[MATERIAL SUPPLIED]

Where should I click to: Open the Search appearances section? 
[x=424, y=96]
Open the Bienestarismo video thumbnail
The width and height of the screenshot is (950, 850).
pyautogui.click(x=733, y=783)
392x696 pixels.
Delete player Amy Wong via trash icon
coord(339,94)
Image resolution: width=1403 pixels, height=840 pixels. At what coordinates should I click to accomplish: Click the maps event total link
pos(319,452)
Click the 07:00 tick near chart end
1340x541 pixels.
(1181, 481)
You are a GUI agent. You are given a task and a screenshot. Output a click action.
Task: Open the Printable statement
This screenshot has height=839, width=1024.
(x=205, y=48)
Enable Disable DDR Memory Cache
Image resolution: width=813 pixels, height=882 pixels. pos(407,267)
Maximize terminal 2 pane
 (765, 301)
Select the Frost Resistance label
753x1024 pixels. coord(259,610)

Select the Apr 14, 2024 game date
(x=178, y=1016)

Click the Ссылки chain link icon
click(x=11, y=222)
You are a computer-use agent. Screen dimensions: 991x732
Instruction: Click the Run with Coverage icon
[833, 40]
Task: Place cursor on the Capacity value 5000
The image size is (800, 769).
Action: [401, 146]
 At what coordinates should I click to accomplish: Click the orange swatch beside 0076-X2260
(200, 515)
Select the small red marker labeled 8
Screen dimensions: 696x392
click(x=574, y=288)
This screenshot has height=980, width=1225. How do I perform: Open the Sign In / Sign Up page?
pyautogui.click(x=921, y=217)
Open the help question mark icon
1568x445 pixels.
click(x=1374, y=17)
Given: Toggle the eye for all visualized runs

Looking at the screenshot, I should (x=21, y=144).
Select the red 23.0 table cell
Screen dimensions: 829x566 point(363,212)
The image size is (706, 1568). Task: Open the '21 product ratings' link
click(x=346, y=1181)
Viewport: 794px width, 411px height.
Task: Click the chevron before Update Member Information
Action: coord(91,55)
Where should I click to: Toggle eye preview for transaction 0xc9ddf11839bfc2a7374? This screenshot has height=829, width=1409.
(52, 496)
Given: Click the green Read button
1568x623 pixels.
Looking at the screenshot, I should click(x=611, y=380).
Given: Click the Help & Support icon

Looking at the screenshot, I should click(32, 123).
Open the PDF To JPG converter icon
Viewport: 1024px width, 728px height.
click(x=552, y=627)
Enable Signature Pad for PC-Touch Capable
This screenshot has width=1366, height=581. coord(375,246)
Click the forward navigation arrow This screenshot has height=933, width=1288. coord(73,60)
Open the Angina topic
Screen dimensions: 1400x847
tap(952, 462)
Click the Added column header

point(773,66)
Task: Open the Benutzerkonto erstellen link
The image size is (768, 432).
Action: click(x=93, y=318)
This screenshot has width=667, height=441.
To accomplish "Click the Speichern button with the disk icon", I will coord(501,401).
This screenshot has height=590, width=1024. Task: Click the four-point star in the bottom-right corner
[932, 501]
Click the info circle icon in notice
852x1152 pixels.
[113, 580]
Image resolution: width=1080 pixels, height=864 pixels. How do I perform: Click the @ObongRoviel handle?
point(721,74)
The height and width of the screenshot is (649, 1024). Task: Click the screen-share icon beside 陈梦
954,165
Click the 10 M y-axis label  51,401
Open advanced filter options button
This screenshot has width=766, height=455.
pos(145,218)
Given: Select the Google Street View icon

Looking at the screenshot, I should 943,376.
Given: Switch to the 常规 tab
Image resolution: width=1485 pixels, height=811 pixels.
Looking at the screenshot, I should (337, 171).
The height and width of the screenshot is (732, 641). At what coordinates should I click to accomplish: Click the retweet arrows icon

[/MATERIAL SUPPLIED]

#### [WHAT YOU ARE ASKED TO DO]
Beginning of the records through the line with "Click the 07:00 tick near chart end": return that span exactly and stop there.

#### [TASK OUTPUT]
Where should I click to: Open the Search appearances section? 
[x=424, y=96]
Open the Bienestarismo video thumbnail
The width and height of the screenshot is (950, 850).
pyautogui.click(x=733, y=783)
392x696 pixels.
Delete player Amy Wong via trash icon
coord(339,94)
Image resolution: width=1403 pixels, height=840 pixels. At what coordinates should I click to accomplish: Click the maps event total link
pos(319,452)
Click the 07:00 tick near chart end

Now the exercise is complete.